(Dataset items)
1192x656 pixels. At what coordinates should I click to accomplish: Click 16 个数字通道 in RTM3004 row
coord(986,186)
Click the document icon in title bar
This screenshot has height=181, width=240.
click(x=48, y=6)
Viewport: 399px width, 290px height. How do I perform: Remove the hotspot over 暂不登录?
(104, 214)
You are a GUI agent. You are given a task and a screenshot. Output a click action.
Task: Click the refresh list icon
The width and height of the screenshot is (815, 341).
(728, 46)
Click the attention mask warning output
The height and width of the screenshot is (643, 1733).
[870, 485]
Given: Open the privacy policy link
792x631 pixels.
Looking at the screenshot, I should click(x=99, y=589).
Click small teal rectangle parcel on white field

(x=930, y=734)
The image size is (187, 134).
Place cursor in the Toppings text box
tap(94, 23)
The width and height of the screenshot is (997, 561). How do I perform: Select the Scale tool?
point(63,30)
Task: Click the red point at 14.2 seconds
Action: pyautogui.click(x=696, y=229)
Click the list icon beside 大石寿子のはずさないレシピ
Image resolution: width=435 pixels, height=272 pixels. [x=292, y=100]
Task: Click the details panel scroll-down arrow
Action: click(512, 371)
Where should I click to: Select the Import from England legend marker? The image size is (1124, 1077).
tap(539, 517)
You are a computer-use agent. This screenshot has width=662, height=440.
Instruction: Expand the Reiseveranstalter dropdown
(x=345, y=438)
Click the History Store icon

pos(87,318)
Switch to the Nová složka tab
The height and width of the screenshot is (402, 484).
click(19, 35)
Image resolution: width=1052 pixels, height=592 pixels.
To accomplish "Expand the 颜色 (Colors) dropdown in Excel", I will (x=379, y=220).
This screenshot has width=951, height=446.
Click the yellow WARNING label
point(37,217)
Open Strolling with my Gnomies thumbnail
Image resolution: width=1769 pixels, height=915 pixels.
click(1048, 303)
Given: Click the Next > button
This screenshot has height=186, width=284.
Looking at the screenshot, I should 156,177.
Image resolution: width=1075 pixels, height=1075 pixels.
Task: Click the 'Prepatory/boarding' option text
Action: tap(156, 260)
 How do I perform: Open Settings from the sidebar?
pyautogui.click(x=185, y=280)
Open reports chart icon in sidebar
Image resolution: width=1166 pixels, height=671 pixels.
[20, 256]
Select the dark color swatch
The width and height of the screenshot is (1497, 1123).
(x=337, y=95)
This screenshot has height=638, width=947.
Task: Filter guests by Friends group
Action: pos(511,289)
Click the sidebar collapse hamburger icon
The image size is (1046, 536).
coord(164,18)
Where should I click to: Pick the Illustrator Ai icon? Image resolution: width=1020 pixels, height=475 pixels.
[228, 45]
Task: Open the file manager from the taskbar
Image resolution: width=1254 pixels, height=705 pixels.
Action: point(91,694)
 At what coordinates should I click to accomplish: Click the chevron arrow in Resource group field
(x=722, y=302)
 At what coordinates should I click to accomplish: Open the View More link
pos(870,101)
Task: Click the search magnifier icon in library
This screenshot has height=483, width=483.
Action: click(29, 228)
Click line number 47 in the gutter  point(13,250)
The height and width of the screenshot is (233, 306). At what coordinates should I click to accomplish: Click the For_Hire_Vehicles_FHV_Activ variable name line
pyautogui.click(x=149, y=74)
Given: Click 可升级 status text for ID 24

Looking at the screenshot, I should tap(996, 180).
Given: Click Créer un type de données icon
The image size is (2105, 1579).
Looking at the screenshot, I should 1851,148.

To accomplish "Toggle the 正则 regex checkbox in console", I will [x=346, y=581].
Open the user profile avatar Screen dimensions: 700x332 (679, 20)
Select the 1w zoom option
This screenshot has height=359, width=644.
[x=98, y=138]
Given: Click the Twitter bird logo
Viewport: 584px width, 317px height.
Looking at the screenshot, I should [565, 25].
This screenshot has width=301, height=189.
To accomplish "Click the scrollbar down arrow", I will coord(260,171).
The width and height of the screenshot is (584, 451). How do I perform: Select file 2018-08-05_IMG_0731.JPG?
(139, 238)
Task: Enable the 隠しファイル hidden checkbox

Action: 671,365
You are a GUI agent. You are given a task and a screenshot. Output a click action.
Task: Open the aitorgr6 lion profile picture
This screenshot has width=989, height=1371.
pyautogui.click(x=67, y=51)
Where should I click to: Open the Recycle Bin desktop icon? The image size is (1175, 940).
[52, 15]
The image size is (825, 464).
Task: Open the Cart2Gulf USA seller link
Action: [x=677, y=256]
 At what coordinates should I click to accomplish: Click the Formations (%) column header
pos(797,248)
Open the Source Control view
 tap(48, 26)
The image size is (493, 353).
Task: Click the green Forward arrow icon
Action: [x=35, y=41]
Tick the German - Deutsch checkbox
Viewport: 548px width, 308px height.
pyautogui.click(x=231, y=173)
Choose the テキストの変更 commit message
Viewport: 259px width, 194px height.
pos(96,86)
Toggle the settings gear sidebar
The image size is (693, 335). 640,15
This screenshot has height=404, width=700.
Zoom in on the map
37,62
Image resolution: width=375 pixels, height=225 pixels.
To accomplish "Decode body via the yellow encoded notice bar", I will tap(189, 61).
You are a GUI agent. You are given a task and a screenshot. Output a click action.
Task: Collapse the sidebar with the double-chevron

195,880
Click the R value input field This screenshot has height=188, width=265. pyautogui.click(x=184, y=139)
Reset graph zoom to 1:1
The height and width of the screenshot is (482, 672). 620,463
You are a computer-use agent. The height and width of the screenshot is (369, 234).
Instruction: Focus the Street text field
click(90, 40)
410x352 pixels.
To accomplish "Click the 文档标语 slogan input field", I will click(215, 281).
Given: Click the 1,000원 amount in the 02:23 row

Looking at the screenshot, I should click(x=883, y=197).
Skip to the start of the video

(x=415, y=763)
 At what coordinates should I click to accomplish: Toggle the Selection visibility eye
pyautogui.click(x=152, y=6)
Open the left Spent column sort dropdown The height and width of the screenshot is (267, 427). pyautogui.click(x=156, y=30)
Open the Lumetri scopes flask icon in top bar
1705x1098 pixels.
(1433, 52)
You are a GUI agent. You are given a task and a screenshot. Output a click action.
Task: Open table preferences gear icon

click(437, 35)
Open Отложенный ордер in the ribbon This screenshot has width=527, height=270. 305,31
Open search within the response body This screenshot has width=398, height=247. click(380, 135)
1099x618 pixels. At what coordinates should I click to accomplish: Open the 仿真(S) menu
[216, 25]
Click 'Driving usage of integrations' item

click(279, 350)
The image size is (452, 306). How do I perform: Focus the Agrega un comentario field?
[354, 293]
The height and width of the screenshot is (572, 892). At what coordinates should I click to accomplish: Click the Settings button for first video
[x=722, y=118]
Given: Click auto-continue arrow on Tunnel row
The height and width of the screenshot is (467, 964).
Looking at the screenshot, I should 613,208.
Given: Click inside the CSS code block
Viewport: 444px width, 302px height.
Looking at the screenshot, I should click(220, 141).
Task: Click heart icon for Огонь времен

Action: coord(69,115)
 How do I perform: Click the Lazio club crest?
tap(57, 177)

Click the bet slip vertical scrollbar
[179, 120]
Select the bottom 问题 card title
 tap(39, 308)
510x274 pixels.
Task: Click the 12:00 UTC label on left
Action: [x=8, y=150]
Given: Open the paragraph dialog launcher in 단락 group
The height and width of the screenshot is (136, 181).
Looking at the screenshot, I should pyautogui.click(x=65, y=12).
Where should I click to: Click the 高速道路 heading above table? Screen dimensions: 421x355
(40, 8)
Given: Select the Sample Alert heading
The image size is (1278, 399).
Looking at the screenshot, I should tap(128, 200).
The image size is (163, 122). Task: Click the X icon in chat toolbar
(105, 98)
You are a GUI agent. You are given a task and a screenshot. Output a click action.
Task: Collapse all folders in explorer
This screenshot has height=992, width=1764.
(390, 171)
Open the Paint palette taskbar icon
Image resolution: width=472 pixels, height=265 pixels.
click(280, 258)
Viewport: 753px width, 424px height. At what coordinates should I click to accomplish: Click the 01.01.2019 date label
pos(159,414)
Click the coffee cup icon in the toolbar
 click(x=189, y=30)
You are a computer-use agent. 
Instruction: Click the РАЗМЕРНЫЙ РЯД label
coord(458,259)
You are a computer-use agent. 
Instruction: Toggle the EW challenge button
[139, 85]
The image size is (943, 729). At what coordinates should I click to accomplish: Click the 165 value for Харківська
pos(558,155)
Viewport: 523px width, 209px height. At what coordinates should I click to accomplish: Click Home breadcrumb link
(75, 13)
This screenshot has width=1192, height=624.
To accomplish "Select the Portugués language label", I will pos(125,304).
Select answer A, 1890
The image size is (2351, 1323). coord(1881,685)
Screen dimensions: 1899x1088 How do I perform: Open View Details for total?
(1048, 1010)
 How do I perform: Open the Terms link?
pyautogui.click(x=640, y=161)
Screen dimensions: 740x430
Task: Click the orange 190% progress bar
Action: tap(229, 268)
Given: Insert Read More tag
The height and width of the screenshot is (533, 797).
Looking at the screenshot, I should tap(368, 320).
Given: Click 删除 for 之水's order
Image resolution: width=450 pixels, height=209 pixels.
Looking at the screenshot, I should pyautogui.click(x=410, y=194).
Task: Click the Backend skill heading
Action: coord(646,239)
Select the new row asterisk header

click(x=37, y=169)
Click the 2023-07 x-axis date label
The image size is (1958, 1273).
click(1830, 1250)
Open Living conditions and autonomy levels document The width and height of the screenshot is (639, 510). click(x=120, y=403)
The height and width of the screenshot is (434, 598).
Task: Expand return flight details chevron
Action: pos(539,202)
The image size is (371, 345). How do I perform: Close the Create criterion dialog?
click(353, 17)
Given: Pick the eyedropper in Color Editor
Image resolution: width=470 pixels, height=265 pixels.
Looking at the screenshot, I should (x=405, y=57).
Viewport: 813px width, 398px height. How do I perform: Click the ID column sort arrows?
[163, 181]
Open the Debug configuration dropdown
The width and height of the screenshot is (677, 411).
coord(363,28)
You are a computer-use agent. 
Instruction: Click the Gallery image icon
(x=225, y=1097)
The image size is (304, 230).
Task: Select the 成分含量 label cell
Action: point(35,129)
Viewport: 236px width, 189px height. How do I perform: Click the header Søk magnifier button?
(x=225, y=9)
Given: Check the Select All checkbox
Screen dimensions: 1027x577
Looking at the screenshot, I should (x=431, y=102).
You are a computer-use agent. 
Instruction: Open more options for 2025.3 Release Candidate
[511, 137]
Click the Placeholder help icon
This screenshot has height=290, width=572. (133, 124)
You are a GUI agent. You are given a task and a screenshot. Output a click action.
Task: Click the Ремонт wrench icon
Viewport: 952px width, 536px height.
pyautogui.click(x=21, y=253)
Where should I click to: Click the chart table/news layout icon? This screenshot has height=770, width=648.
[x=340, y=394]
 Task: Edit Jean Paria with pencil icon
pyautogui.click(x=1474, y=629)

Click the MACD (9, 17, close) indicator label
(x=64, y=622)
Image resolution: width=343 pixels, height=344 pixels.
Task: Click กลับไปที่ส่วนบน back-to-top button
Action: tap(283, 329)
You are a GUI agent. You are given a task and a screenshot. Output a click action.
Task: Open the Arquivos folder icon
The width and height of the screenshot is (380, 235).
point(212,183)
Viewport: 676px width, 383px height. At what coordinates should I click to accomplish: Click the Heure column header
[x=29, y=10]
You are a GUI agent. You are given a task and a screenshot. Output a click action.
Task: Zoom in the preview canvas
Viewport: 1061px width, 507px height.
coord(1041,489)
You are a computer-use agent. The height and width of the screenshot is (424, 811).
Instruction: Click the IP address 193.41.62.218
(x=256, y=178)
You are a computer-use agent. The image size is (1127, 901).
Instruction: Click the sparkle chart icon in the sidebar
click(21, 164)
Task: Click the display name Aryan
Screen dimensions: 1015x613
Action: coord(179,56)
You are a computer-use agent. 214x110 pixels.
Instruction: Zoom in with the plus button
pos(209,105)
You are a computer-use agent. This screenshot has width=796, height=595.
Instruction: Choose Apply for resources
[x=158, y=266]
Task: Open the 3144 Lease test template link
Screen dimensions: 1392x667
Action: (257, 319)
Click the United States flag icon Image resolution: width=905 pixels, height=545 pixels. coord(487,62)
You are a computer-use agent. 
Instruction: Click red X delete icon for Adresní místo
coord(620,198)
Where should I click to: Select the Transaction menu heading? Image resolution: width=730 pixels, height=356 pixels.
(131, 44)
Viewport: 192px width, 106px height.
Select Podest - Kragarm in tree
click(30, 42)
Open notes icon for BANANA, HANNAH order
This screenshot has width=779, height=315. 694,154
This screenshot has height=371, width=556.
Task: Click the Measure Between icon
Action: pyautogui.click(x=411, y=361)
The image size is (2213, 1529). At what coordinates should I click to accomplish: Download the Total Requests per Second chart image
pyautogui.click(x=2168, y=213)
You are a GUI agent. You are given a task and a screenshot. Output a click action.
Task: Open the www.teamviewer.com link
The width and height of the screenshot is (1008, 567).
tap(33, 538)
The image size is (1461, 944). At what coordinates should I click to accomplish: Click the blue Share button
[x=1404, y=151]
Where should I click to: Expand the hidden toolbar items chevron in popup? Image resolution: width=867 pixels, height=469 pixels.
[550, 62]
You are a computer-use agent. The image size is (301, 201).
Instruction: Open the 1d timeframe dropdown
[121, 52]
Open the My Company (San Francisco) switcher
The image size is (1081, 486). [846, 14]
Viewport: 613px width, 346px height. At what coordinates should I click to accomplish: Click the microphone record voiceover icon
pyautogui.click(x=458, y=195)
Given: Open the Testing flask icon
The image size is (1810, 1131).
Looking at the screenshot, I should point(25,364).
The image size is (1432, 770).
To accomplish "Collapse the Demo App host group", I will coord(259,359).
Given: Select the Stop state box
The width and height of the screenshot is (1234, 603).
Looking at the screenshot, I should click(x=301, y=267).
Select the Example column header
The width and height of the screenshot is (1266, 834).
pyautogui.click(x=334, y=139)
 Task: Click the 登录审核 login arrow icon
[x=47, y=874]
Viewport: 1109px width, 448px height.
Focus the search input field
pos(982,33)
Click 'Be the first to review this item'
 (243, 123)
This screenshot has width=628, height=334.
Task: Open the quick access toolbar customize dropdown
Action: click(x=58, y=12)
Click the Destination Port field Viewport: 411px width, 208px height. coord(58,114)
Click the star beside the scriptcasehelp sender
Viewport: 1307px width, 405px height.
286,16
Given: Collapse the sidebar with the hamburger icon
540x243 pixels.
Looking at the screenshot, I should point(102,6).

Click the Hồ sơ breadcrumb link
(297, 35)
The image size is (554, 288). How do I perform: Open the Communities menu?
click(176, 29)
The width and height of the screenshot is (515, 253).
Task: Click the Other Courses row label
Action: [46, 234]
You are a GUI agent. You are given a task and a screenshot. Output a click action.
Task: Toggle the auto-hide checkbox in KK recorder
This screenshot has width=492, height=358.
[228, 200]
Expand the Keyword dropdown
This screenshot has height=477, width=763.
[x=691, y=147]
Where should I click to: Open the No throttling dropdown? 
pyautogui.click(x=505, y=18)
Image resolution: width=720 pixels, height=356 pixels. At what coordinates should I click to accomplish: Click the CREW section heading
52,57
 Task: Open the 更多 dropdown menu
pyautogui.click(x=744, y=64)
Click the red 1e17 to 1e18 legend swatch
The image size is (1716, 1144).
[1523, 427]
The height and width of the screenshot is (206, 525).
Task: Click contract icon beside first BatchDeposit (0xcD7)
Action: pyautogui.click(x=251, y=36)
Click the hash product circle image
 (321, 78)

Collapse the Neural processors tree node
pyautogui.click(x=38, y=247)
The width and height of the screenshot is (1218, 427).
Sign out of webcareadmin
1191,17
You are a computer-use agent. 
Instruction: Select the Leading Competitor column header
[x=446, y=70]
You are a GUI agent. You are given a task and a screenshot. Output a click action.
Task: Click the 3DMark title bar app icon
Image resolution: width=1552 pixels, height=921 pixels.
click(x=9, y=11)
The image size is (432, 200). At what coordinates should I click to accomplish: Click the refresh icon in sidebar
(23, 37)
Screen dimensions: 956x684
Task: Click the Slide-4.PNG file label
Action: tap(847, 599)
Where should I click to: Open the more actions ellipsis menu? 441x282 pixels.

| TASK STATEMENT |
Present the lines of the items from the one containing "The image size is (554, 288)." through the one containing "pyautogui.click(x=505, y=18)", both included, as a Markdown table with a Row column numbering each line and a Line column holding its text, leaving out any blank lines.

| EXERCISE SOLUTION |
| Row | Line |
|---|---|
| 1 | The image size is (554, 288). How do I perform: Open the Communities menu? |
| 2 | click(176, 29) |
| 3 | The width and height of the screenshot is (515, 253). |
| 4 | Task: Click the Other Courses row label |
| 5 | Action: [46, 234] |
| 6 | You are a GUI agent. You are given a task and a screenshot. Output a click action. |
| 7 | Task: Toggle the auto-hide checkbox in KK recorder |
| 8 | This screenshot has width=492, height=358. |
| 9 | [228, 200] |
| 10 | Expand the Keyword dropdown |
| 11 | This screenshot has height=477, width=763. |
| 12 | [x=691, y=147] |
| 13 | Where should I click to: Open the No throttling dropdown?  |
| 14 | pyautogui.click(x=505, y=18) |